Une idée atypique mais à laquelle on peut trouver un sens quand on prend le film dans son ensemble et qu’on se renseigne sur les intentions de Roger Avary.
Le héros, Zed, un Américain perceur de coffres, se rend à Paris pour participer à un braquage organisé par un ami qu’il n’a pas vu depuis 11 ans. Tandis qu’il séjourne à l’hôtel, il reçoit une prostituée, Zoé ; prénom choisi car il signifie "vie" en Grec. Selon le réalisateur, par ses action, Zed "tue la vie".
Cette scène d’amour scelle le destin des deux personnages : elle les unit, Zoe voyant comme un signe le fait que leurs corps s’assemblent si bien, de telle sorte qu’elle a, pour une fois, réussi à avoir un orgasme avec un client. Mais la musique accompagnant cet acte charnel m’évoque personnellement une progression inéluctable vers le danger.
En dehors de quelques effets visuels efficaces qui représentent l’état des braqueurs sous l’influence de la drogue, la mise en scène d’Avary est généralement discrète, mais très pensée. A vrai dire, avant de lire le trivia d’IMDb, je n’avais pas remarqué que le découpage des plans sépare Zed et Zoe, jusqu’à ce qu’ils couchent ensemble, après quoi la caméra filme longuement le couple discutant au lit.
Le film est également découpé en trois parties, dominées par le blanc, le bleu, puis le rouge, les trois couleurs à la fois du drapeau français et américain. L’ordre des couleurs correspond à la progression de l’intrigue : on va de la couleur la plus douce à la plus intense, celle qui évoque à la fois la violence et la passion.
Killing Zoe est un film où la douceur et la cruauté s’entrechoquent ; la romance improbable avec une prostituée côtoie une histoire de casse particulièrement brutale.
Malgré son choix de carrière, Zed est un type plutôt calme et presque sympathique, dont le caractère tranche avec celui des autres criminels. Le spectateur a l’impression d’être dans la même position que lui, quand il se fait embarquer dans un univers sale et interlope, conscient de sombrer dans une merde noire mais incapable de reculer, par fidélité pour son vieil ami Eric, chef de bande clairement dangereux mais avec qui les liens remontent à l’enfance.
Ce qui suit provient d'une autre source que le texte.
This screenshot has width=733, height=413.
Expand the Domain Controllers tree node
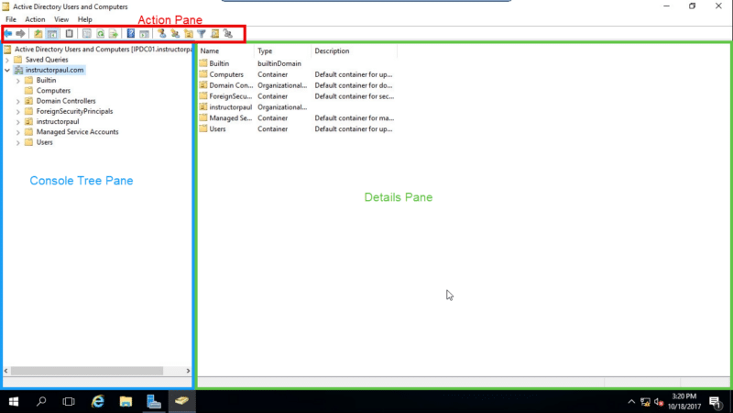tap(18, 101)
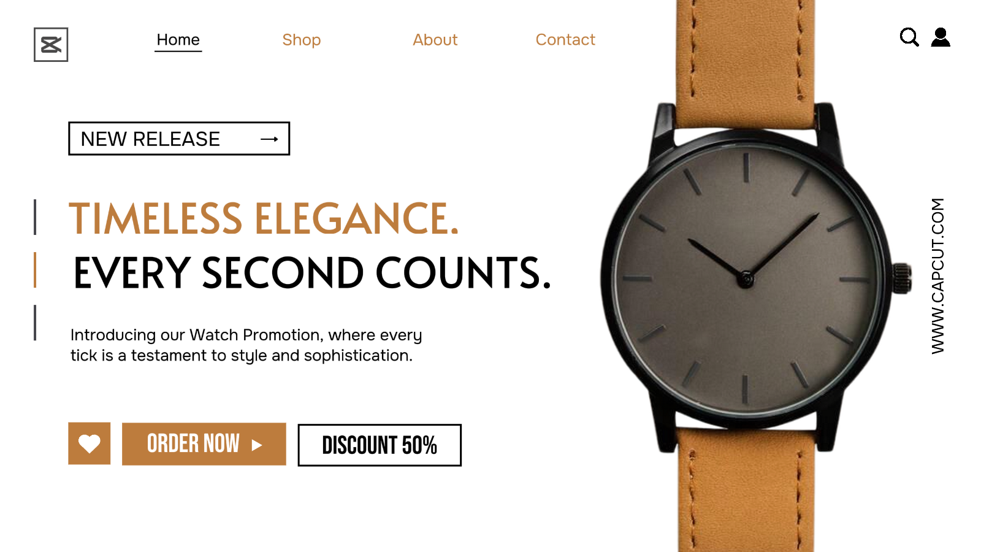Open search via magnifying glass icon
The width and height of the screenshot is (981, 552).
point(909,37)
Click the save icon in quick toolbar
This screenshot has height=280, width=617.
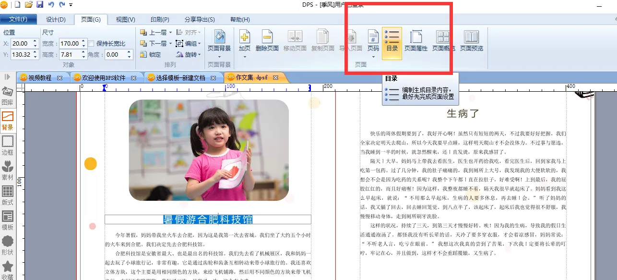[40, 5]
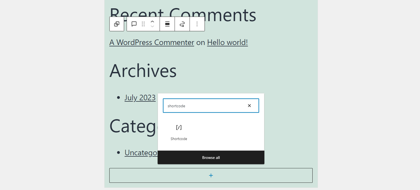Click the plus block inserter icon
Viewport: 420px width, 190px height.
(x=211, y=175)
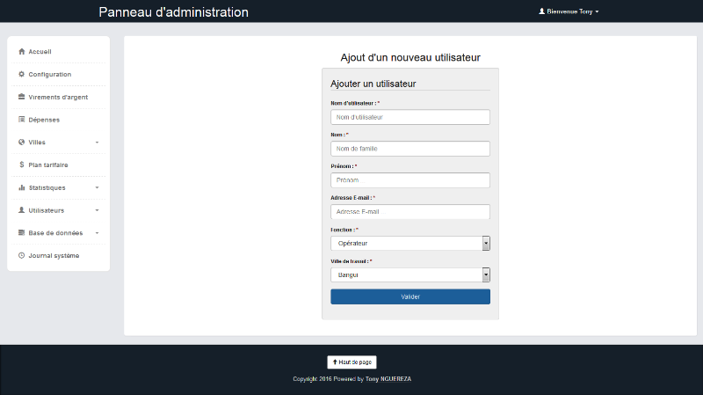Expand the Villes submenu caret
The height and width of the screenshot is (395, 703).
(x=97, y=143)
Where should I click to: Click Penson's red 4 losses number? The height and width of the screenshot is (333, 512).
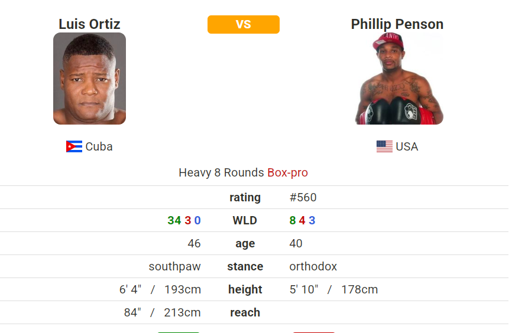tap(302, 220)
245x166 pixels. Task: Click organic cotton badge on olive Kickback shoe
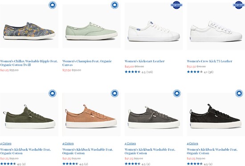[53, 93]
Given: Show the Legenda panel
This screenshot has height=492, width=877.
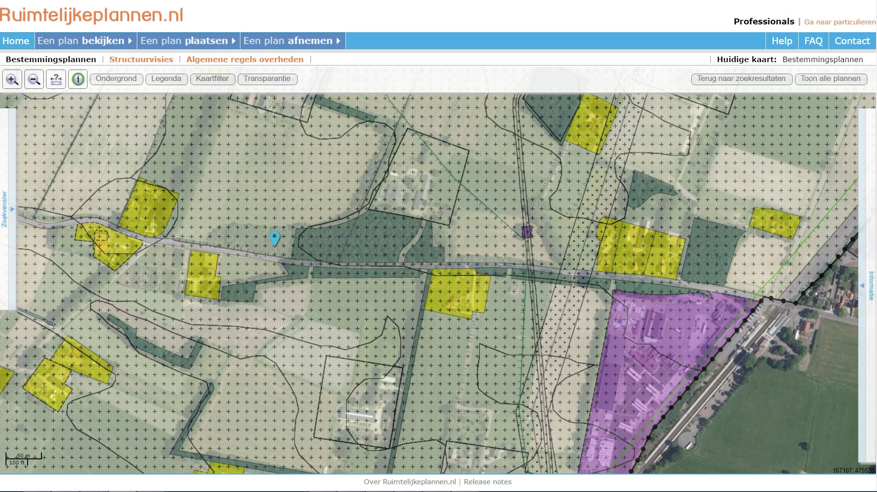Looking at the screenshot, I should (x=166, y=79).
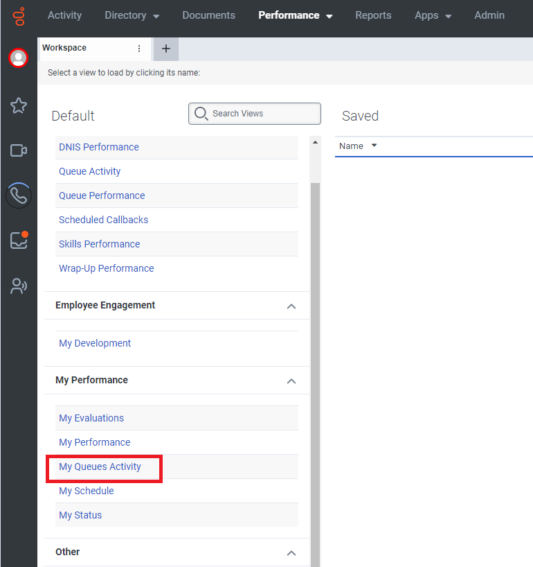Open your profile avatar in the sidebar
Screen dimensions: 533x567
(x=18, y=58)
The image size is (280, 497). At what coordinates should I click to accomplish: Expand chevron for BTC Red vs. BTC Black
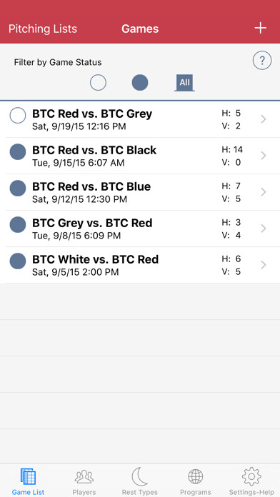click(263, 156)
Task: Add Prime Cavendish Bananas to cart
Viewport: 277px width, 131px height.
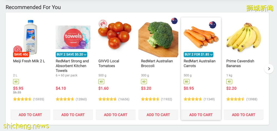Action: pos(243,115)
Le Français est incarné par un Jean-Hugues Anglade possédé par ce rôle de détraqué, réellement inquiétant car on le sent déséquilibré et imprévisible (et pour moi, l’imprévisibilité est sûrement ce qu’il y a de plus effrayant chez un personnage, et de plus représentatif de la folie).
Le rapport particulier d’amitié entre Zed et Eric permet de déséquilibrer régulièrement le spectateur, en contrebalançant les comportements inquiétants avec une dose d’humour noir (le gag du chat).
Tout comme Zed, tu soupçonnes que les choses vont dégénérer, mais tu préfères rester sourd aux signaux d’alarme et te raccrocher aux propos faussement rassurants, comme lorsque le héros s’inquiète de devoir se lancer dans un braquage au dernier moment, sans rien savoir de la banque, mais qu’on lui dit qu’il n’a qu’à suivre le plan établi pour lui. Il veut y croire, en sachant au fond qu’il a tort.
Le titre du film, par ailleurs, semble déterminer à l’avance une fin tragique pour la pauvre Zoé, et tu angoisses un peu en espérant que ce soit un titre trompeur.
Une fois arrivé au braquage de la banque, les camarades avec qui Zed faisait la fête la veille et qui cherchaient à sympathiser avec lui révèlent leur nature impitoyable, et même sadique pour Eric, qui dégomme les otages sans aucun remords et trouve encore l’occasion de rigoler.
Zed se retrouve dans une situation de plus en plus délicate, tiraillé entre son allégeance et sa morale.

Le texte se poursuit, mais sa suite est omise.